I have attended the IEEE Big Data 16 conference in Washington DC. I thank my company for sponsoring the trip. The conference included a special symposium dedicated to manufacturing. The symposium hosted some participants of the Bosch Production Line Performance competition from Kaggle.
2016 IEEE International Conference on Big Data kicked off today in Washington, DC. Share highlights w/ hashtag #IEEEBigData16 & we’ll RT!
— IEEE Big Data (@ieeebigdata) December 5, 2016
I'll list here a few notes I took during the conference.
- Streaming Processing. I heard about the most popular architectures nowadays, and I highly recommend reading the blog posts by the authors of such architectures:
- K-Spectral Centroid. The K-Spectral Centroid algorithm clusters time series by their shape, and finds the most representative shape (the cluster centroid) for each cluster.
- K-D Tree partition: an algorithm for space partitioning.
- Database Decay. Interesting keynote by Michael Stonebraker. Shortly, large applications often share a centralized database used by different groups of a company. The DBA point of view:
- High Risk. When changing a DB schema, I need to find applications all around in the company and update them accordingly (do I have budget for that?).
- Low Risk. No change in schema, I do a workaround in data.
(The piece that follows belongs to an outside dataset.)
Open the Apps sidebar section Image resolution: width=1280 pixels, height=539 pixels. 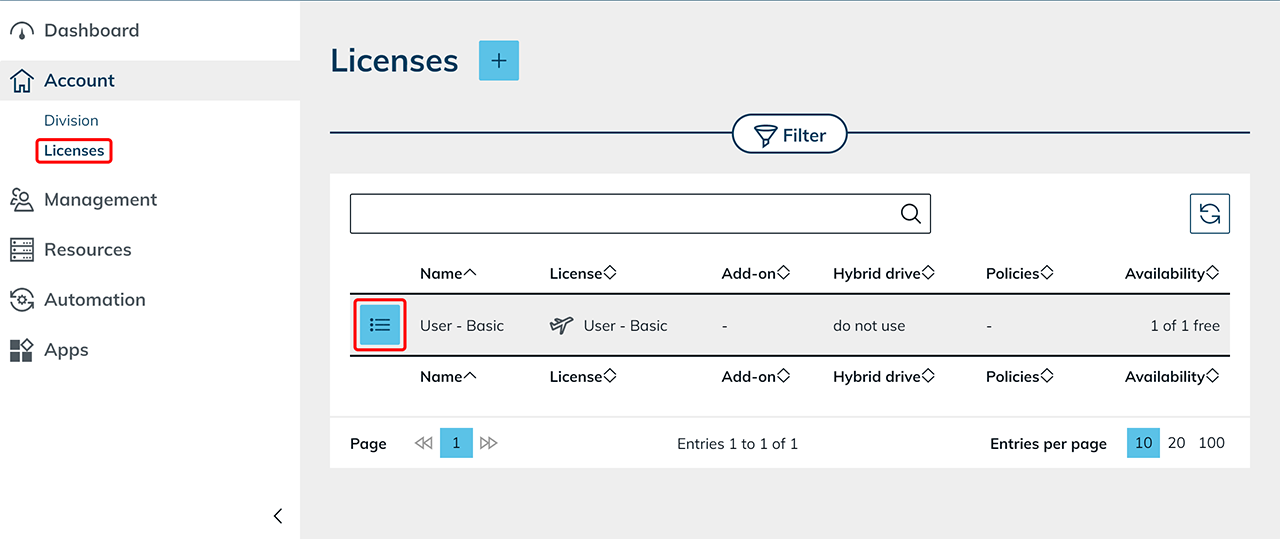[66, 350]
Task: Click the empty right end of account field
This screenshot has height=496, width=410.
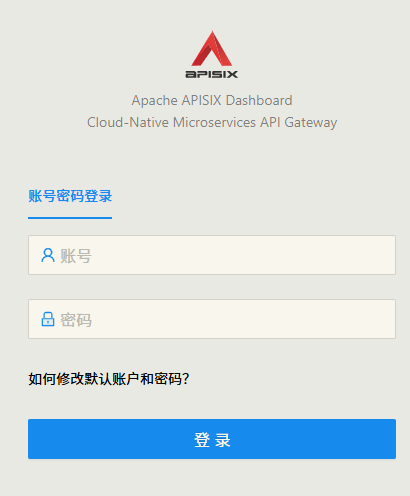Action: (x=367, y=255)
- Claim. DBA want to lower the risk. --> no change in schema --> ER diagram diverges from reality --> database decay.
- At some point, a total rewrite is the only way forward.
- If you work in analytics getting data from operational DB, you realize data is getting more and more dirty.
- PMML Scoring Engine. Max Ferguson introduced what a Predictive Model Markup Language (PMML) is. Basically, if you train a model and want to share it in a different application, PMML is a standard that defines how models should be stored as an XML.
- Uncertainty in RFs. Random Forests can express uncertainty. One just needs to look at distribution of predictions among the decision trees of the model.
- Bosch. Rumi Ghosh introduced the data science team at Bosch.
- Insight from production plants: plant managers prefer interpretable models (logistic regression or decision tree) over black box models.
- Research directions:
- Root cause analysis (via Bayesian inference)
- Class imbalance
- 3 Approaches in Kaggle Competition. Bohdan Pavlyshenko gave a talk on the three approaches he explored during the Kaggle competition about failure detection:
- Pure machine learning approach. 2-Levels of model ensembling, a pure black-box.
- Generalized Linear Model with Lasso regularization. Informative about feature impact.
- Bayesian model in BUGS. It enables to obtain the estimate of the probability distribution for each coefficient.
- FTLR. Follow the regularized leader: a feature engineering method used to convert all categorical feature into one numerical feature.
- CRF. Conditional Random Fields is a class of predictive models used when the dataset is represented as a graph. Each node is a sample with a vector X and a target variable y.